Building on the support they have received in the CoP, several scholars have had their research published in reputable journals, including
Sameh Hallaq’s
article in the
International Review of Applied Economics
on the impact of climate change on agricultural labor flows in Palestine.
Bernadett Sebaly
has published an article in
HVG
, a Hungarian weekly, focused on the database she assembled with colleagues that catalogs protest actions that emerged from eleven social movements in Hungary from 1989 to 2002. The continuously expanding
The Story of Our Struggles: A Social Movement Database
provides a crucial insight into the history of Hungarian social activism and how it has shaped the country’s civil society.
Sebaly says the CoP helped her to become more conscious of her role as an engaged researcher, which in turn enhanced the work she did on the database. The database was used by a training center for activist leaders at Hungary’s School of Public Life in a workshop designed to help them reflect on the history and outcomes of national social movements.

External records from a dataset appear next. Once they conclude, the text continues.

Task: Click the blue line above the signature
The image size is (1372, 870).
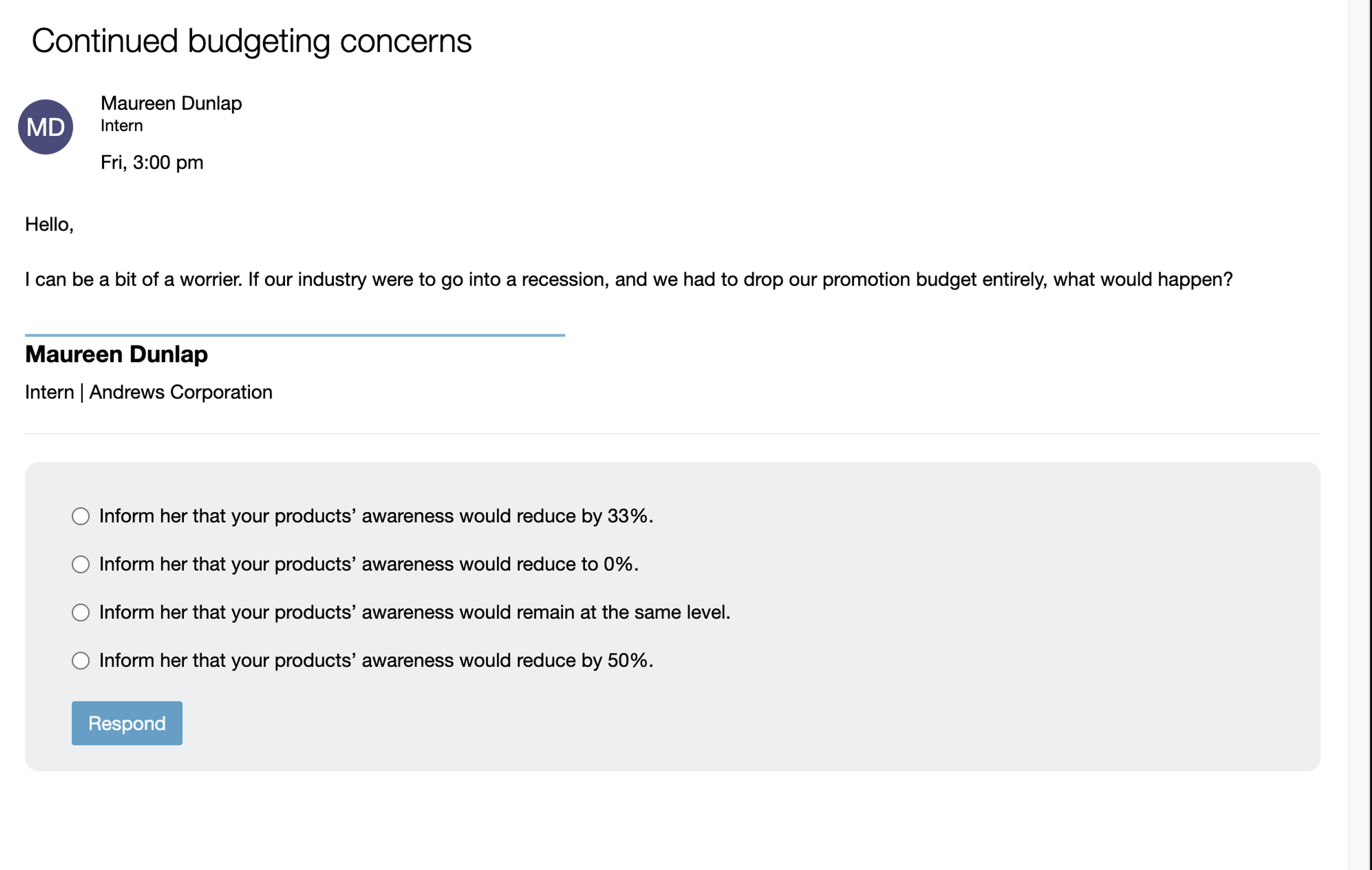Action: tap(294, 335)
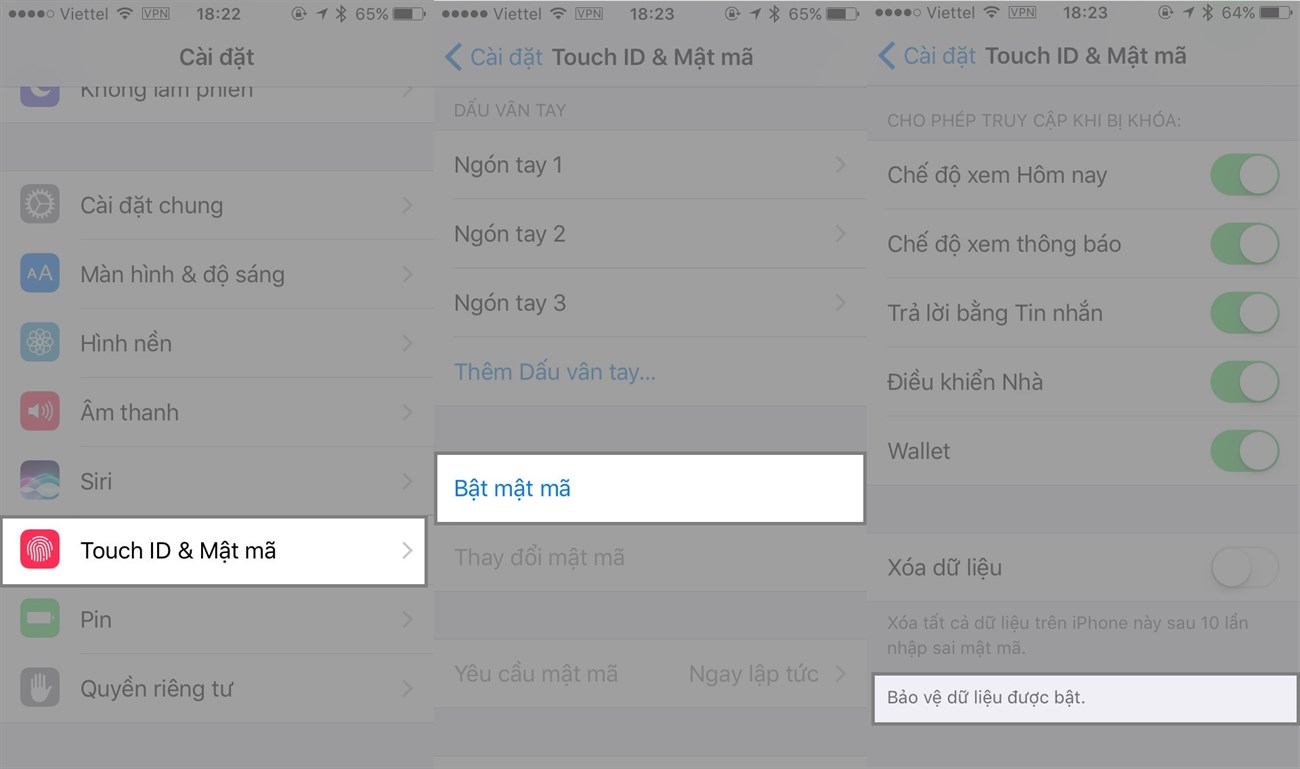Tap the Cài đặt chung gear icon
This screenshot has height=769, width=1300.
[40, 205]
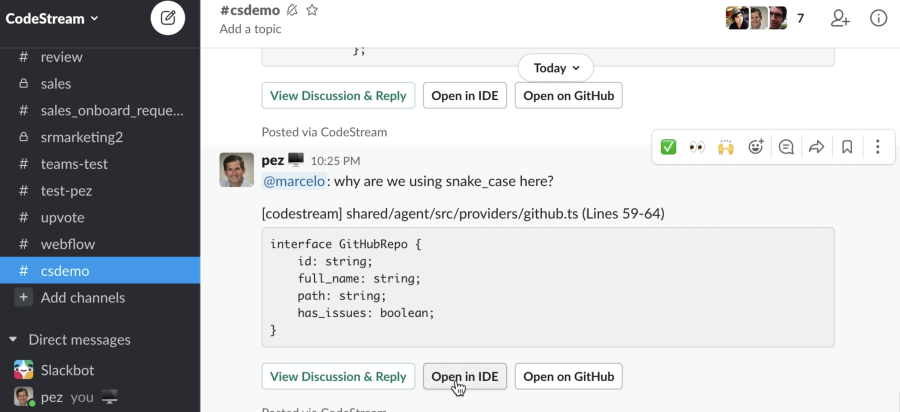Image resolution: width=900 pixels, height=412 pixels.
Task: React with the green checkmark emoji
Action: point(668,147)
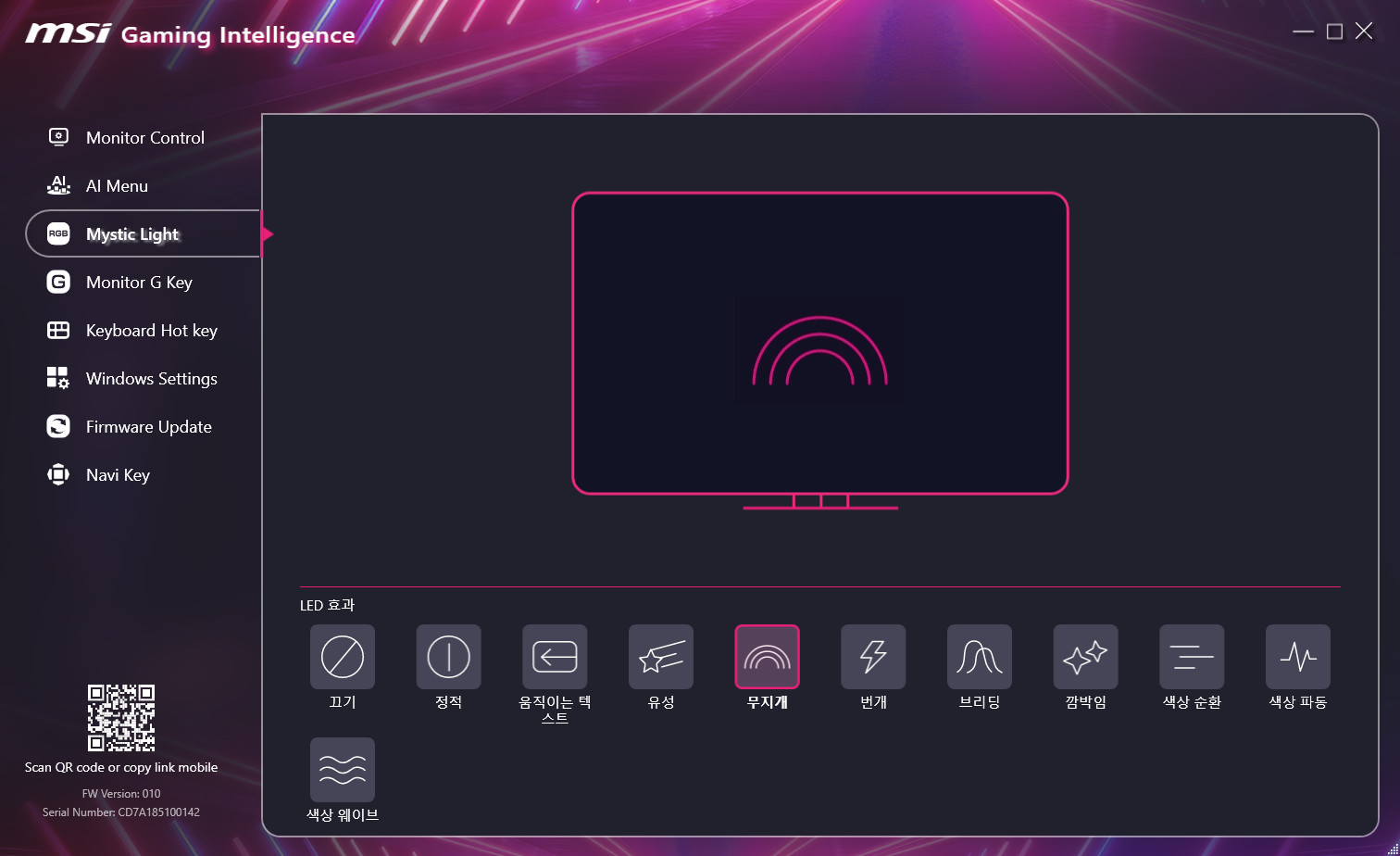The width and height of the screenshot is (1400, 856).
Task: Switch to the Mystic Light tab
Action: [132, 234]
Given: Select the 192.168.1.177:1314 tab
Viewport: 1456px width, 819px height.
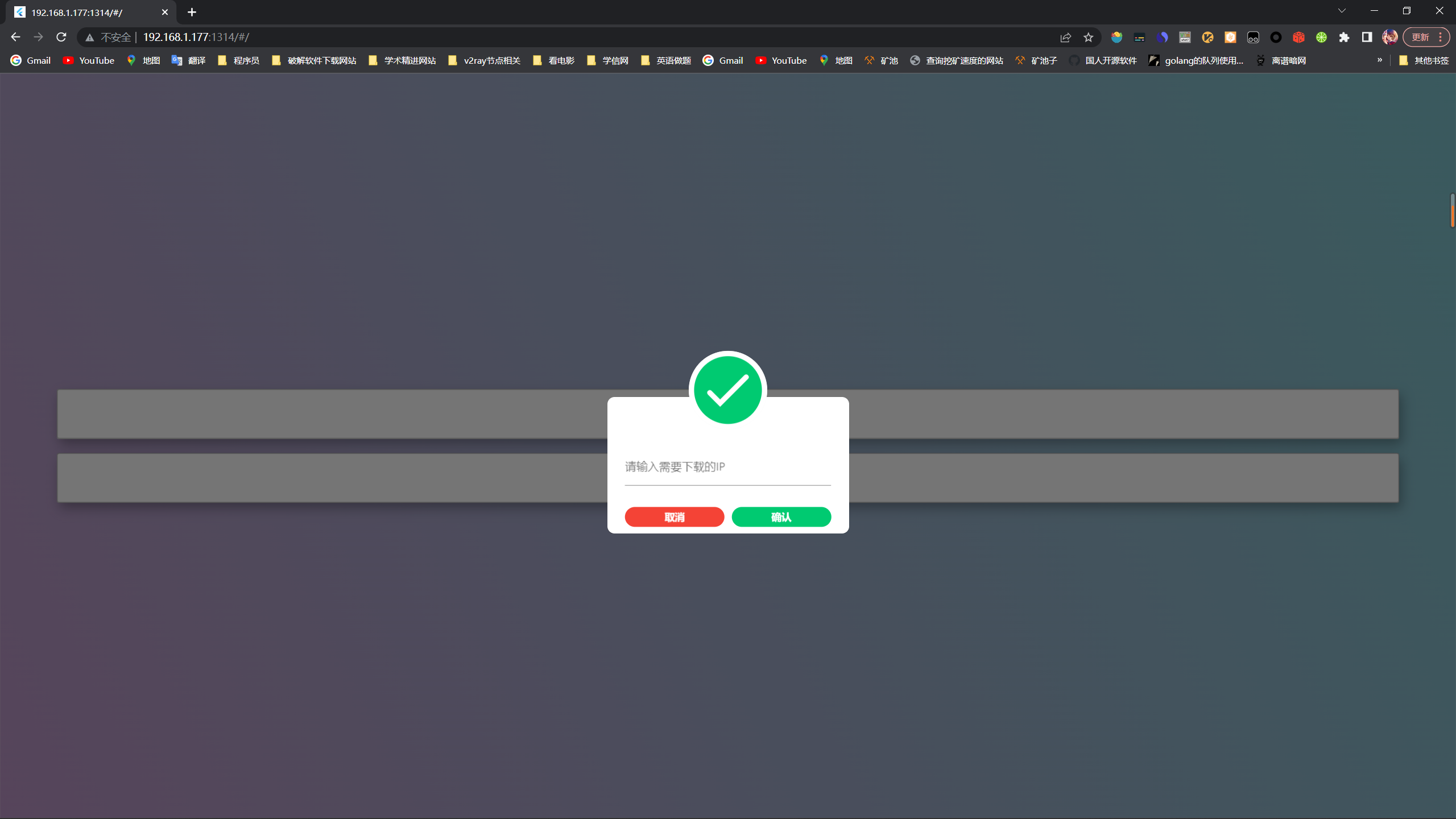Looking at the screenshot, I should [85, 12].
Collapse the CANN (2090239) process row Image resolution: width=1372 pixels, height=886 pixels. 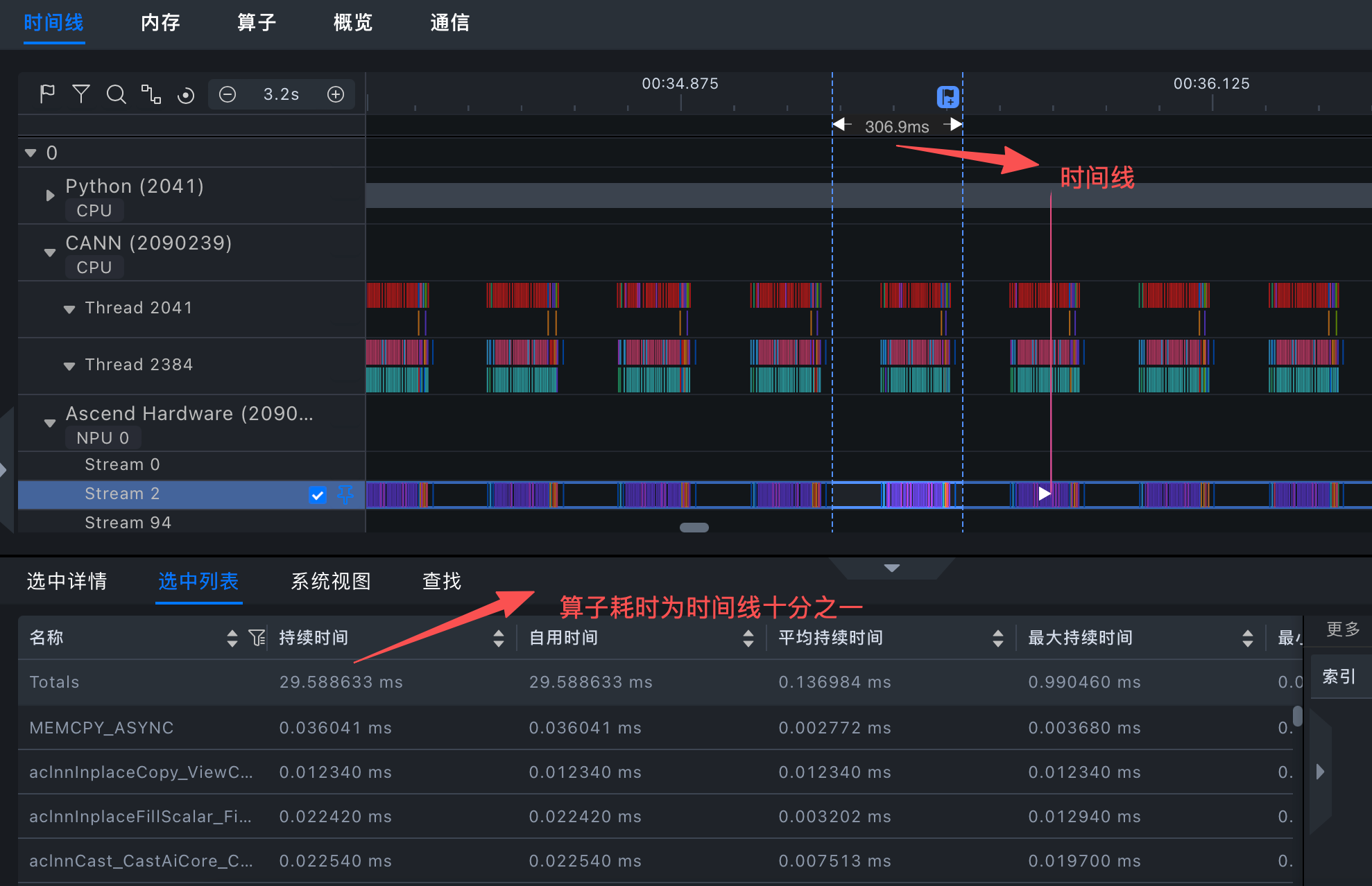(x=50, y=252)
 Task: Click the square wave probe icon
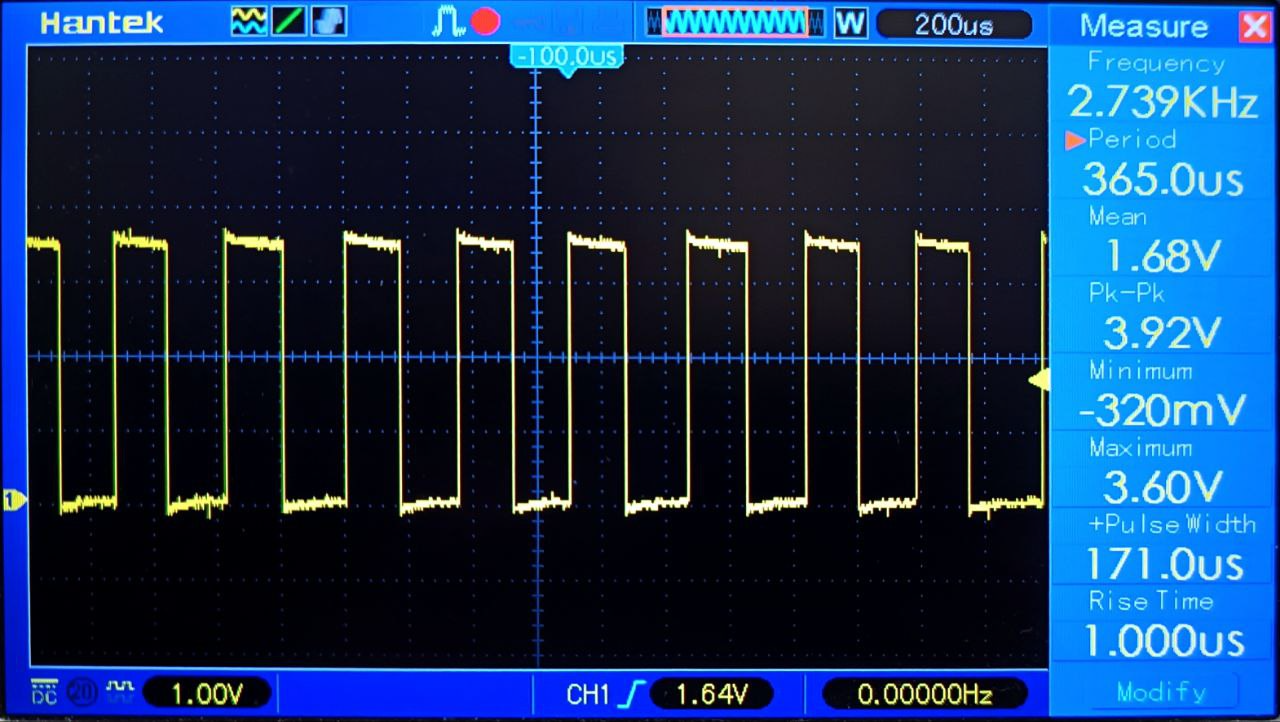tap(120, 691)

"Critical analysis of the past from the bottom up can help us continue to make sense of collective action, even across interest groups, and to develop a vision of the future that is attractive to many, and worth working for today,” adds Sebaly.
The Amplifying Voices community of practice has actively connected engaged researchers from around the world so they can share their experiences and expertise in a supportive environment. With research covering a wide range of social justice challenges in many corners of the world, the CoP’s online meetings, tools, webinars, and publications not only enhance that research but build more sustainable relationships with the communities fueling it. This has proved to be a successful model of scholarship that reaches far outside the confines of traditional academia.